[Records drawn from a dataset]

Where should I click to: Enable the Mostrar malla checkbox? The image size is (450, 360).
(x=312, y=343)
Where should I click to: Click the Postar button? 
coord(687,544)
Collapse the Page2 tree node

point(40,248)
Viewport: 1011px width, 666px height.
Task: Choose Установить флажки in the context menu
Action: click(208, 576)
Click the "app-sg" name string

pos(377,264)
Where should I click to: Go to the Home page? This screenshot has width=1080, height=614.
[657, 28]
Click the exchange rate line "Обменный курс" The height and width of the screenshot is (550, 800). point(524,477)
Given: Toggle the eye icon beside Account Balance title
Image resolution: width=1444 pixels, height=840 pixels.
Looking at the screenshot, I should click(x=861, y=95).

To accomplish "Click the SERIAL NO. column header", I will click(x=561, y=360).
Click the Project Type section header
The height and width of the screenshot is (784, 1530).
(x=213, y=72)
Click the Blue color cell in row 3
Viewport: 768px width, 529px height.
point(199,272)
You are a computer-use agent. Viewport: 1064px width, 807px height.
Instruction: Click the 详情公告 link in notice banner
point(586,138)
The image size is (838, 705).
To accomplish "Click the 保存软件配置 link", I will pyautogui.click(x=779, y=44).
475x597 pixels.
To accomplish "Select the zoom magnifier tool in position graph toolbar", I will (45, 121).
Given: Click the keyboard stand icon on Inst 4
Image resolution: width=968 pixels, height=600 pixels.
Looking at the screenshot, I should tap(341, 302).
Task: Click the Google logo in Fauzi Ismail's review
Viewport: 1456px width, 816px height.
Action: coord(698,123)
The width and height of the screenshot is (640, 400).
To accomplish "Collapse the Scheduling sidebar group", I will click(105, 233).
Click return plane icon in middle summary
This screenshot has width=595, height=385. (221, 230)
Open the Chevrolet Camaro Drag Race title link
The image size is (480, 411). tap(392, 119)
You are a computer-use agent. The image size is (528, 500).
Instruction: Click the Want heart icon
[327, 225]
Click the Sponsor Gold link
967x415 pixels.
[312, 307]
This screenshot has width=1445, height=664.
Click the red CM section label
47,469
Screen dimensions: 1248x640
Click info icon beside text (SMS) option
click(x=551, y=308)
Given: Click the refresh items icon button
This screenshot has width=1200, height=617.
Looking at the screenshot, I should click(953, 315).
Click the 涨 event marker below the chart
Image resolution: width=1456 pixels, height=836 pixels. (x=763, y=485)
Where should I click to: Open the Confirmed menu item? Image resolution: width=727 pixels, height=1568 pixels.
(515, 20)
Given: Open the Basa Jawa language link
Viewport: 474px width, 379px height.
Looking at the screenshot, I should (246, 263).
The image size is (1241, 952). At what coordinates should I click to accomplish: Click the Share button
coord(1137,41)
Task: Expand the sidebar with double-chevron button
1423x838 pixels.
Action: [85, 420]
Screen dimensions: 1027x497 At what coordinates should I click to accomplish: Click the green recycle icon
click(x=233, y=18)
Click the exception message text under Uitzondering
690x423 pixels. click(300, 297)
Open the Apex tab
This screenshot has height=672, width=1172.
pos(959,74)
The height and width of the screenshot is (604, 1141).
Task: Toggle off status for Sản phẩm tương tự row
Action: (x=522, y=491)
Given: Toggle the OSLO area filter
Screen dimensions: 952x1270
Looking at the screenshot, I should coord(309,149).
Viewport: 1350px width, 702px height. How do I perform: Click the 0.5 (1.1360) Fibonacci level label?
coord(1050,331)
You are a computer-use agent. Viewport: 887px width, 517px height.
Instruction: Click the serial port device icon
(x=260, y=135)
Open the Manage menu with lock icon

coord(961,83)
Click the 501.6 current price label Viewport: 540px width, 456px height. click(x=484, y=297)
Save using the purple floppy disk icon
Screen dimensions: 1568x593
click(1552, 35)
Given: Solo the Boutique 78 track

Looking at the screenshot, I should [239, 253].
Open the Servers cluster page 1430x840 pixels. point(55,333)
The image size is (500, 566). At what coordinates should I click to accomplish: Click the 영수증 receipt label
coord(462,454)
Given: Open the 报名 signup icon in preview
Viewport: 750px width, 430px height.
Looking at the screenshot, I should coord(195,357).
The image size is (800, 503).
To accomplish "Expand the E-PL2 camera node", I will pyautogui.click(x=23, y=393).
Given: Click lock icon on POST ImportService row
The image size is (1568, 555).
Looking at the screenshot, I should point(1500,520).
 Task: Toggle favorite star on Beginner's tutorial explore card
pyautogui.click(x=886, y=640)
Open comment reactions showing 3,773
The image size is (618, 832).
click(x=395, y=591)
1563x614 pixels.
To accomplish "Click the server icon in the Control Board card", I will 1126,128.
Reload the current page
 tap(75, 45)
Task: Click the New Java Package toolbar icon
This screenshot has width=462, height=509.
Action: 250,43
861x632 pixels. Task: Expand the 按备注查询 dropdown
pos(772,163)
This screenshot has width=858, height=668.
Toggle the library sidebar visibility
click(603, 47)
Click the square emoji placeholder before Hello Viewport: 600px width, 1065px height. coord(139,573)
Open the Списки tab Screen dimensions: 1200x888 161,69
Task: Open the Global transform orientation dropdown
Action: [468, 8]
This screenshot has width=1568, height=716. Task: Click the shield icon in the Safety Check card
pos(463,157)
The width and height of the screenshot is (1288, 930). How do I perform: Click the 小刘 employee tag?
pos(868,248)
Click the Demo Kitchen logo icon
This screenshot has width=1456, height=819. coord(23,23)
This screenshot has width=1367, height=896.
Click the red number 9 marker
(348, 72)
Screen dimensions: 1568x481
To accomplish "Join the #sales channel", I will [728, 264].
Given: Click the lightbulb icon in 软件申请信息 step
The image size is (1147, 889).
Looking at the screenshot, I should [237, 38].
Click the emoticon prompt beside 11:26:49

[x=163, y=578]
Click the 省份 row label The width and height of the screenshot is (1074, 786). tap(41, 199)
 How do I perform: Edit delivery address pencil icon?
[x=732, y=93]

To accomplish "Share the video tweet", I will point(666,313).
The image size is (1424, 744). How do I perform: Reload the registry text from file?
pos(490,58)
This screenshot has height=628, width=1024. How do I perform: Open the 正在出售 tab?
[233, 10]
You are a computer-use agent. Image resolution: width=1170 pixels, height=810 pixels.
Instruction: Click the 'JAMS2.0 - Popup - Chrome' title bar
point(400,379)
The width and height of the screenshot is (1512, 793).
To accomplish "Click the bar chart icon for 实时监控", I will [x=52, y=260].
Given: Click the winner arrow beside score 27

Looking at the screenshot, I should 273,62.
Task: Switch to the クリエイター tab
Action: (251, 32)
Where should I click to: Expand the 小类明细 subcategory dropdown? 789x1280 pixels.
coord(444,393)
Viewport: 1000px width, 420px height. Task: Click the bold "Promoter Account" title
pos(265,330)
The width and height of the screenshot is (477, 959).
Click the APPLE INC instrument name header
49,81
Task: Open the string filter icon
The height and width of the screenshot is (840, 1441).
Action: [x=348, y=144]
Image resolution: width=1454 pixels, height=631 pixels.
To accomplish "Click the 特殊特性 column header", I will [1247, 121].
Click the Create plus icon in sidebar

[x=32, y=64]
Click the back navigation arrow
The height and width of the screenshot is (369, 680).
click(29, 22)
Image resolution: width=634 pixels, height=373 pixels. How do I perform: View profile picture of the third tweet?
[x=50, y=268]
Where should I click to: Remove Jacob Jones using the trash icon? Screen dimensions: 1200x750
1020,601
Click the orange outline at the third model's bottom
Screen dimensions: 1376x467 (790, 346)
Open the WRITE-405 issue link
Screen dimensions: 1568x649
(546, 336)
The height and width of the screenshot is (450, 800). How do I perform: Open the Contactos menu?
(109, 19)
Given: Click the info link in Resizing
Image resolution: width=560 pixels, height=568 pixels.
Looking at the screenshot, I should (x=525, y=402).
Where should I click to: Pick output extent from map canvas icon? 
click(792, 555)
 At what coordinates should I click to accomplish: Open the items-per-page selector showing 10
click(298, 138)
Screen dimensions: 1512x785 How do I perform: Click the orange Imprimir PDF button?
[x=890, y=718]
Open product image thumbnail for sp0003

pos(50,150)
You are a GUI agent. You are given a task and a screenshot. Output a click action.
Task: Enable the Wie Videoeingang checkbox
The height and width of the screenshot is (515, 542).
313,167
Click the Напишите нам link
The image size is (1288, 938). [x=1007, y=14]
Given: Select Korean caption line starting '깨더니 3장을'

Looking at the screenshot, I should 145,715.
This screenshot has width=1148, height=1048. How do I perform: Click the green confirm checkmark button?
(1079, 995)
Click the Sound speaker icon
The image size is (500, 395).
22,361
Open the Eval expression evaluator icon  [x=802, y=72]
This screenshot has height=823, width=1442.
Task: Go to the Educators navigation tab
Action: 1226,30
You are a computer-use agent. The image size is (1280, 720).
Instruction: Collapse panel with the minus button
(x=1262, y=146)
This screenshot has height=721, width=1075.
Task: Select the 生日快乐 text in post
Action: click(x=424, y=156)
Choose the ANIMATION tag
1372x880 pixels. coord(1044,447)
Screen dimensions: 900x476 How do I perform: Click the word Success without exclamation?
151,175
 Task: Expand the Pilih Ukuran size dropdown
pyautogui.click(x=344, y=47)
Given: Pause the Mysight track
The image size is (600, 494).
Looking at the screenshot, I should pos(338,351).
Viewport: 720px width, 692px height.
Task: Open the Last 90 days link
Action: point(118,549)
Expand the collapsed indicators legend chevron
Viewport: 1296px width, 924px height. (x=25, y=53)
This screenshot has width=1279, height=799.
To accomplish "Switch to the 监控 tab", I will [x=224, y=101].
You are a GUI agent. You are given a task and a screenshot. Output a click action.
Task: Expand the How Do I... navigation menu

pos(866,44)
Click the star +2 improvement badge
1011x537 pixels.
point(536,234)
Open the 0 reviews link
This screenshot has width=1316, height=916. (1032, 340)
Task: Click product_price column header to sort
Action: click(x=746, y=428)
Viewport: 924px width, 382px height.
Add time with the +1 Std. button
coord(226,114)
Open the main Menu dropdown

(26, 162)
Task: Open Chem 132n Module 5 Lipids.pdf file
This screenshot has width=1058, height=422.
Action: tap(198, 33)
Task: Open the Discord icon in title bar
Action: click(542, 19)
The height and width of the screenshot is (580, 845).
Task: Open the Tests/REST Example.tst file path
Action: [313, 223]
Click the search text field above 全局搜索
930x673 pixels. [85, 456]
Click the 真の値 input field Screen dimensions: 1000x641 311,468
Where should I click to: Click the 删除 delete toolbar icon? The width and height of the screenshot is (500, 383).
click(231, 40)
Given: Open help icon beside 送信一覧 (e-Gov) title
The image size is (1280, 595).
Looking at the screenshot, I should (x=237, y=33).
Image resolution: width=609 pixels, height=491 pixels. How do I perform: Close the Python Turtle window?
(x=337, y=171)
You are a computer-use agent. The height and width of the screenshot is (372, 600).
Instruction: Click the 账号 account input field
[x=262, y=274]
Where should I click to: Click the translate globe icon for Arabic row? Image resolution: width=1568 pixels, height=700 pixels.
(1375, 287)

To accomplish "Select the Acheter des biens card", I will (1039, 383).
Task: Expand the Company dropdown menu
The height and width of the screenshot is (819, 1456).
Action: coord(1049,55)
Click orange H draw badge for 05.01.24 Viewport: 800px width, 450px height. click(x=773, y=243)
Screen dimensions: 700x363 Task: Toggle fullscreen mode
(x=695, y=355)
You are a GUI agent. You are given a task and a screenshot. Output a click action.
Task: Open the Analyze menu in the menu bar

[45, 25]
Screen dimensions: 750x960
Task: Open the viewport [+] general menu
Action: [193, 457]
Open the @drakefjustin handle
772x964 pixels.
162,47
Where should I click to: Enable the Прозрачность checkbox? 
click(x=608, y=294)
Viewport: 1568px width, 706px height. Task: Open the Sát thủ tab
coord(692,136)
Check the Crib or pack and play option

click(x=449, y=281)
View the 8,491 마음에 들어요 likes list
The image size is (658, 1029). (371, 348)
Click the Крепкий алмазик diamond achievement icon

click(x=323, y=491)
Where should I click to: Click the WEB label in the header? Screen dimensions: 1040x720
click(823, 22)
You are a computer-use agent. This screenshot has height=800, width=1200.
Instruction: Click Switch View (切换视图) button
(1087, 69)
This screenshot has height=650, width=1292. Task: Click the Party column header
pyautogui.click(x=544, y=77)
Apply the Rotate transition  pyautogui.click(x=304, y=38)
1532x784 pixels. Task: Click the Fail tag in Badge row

Task description → From the data above, output only the lines between the line containing "Click the Напишите нам link" and the line containing "Viewport: 924px width, 382px height.", inclusive, exactly as written.

Solved problem →
Click the Напишите нам link
The image size is (1288, 938). [x=1007, y=14]
Given: Select Korean caption line starting '깨더니 3장을'

Looking at the screenshot, I should 145,715.
This screenshot has width=1148, height=1048. How do I perform: Click the green confirm checkmark button?
(1079, 995)
Click the Sound speaker icon
The image size is (500, 395).
22,361
Open the Eval expression evaluator icon  [x=802, y=72]
This screenshot has height=823, width=1442.
Task: Go to the Educators navigation tab
Action: 1226,30
You are a computer-use agent. The image size is (1280, 720).
Instruction: Collapse panel with the minus button
(x=1262, y=146)
This screenshot has height=721, width=1075.
Task: Select the 生日快乐 text in post
Action: click(x=424, y=156)
Choose the ANIMATION tag
1372x880 pixels. coord(1044,447)
Screen dimensions: 900x476 How do I perform: Click the word Success without exclamation?
151,175
 Task: Expand the Pilih Ukuran size dropdown
pyautogui.click(x=344, y=47)
Given: Pause the Mysight track
The image size is (600, 494).
Looking at the screenshot, I should pos(338,351).
Viewport: 720px width, 692px height.
Task: Open the Last 90 days link
Action: point(118,549)
Expand the collapsed indicators legend chevron
Viewport: 1296px width, 924px height. (x=25, y=53)
This screenshot has width=1279, height=799.
To accomplish "Switch to the 监控 tab", I will [x=224, y=101].
You are a GUI agent. You are given a task and a screenshot. Output a click action.
Task: Expand the How Do I... navigation menu

pos(866,44)
Click the star +2 improvement badge
1011x537 pixels.
point(536,234)
Open the 0 reviews link
This screenshot has width=1316, height=916. (1032, 340)
Task: Click product_price column header to sort
Action: click(x=746, y=428)
Viewport: 924px width, 382px height.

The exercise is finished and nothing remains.